Canım ülkem, “akıl”la bağını yitirdi, yitirir; Fatih Erkoç şarkısındaki gibiyiz: “Oynatmaya az kaldı, doktorum nerde?” Rodin’in Düşünen Adam heykelinin bir kopyasının, 1950’lerde,  Bakırköy Ruh ve Sinir Hastalıkları Hastanesinde tedavi gören iki ayrı heykeltıraş (Kemal Künmat ve Mehmet Pişdar) tarafından yapılıp sergilendiği başka bir memleket olmadığı gibi, ülkesinin ilk Cumhurbaşkanının, partisinin ilk kongresindeki uzun konuşmasının -yayınlandığı ismiyle Nutuk’un- dağıtımını engellemeyi düşünecek eblehlerin yaşadığı başka ülke de bulmak mümkün mü merak ediyorum.

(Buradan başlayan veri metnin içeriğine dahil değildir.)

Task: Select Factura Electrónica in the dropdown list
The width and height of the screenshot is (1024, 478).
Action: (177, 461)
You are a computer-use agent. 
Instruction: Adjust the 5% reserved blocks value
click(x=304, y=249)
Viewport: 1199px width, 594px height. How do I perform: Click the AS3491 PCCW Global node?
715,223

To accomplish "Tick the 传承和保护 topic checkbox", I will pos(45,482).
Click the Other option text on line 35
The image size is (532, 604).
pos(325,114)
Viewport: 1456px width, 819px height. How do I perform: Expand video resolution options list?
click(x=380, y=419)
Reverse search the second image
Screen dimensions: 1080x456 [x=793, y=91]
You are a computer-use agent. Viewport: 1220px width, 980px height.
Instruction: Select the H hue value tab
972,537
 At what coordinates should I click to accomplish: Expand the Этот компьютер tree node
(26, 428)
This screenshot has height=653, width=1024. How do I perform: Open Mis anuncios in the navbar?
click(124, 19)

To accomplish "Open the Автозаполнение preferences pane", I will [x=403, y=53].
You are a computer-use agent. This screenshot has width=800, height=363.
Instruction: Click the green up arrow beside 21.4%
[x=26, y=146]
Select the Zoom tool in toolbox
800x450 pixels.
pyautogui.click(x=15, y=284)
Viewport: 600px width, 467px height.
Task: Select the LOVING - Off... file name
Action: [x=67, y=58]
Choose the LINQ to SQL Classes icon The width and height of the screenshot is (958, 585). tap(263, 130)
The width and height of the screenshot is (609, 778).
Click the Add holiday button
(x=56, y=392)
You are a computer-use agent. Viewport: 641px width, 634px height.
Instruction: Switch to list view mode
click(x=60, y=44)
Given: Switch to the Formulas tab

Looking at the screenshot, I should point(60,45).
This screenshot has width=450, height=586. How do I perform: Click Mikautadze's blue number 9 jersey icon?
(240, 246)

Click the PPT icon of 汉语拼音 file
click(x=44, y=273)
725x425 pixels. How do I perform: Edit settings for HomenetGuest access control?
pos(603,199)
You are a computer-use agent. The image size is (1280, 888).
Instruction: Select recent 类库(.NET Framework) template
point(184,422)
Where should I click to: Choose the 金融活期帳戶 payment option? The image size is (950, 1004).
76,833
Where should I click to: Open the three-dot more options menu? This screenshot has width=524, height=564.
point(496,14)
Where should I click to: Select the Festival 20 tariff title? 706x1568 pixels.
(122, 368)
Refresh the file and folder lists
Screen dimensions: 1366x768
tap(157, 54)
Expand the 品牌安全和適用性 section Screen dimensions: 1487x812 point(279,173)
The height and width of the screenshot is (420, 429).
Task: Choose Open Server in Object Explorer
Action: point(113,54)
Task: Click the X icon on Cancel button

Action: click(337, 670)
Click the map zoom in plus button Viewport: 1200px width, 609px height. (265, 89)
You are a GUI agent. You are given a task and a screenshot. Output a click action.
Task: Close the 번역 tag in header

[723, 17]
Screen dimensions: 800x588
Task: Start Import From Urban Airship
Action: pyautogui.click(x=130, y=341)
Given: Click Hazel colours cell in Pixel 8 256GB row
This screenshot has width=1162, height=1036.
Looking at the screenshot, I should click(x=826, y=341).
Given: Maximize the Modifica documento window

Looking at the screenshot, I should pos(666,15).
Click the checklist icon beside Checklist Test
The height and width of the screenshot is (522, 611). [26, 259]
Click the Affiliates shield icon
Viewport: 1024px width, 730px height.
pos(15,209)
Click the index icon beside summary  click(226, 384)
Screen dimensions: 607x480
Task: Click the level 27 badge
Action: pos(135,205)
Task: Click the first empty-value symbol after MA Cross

Hoş, benzer şekilde yeni evli çiftlere düğün merasiminden sonra Nutuk ve Türk bayrağı hediye etmeyi “akıl eden” (Antalya) Muratpaşa Belediye Başkanı Murat Uysal gibisini de bulmak kolay mı, o da ayrı. Başkanım, maazallah ya evli çiftler aynı gece Nutuk’u okumaya karar verirlerse?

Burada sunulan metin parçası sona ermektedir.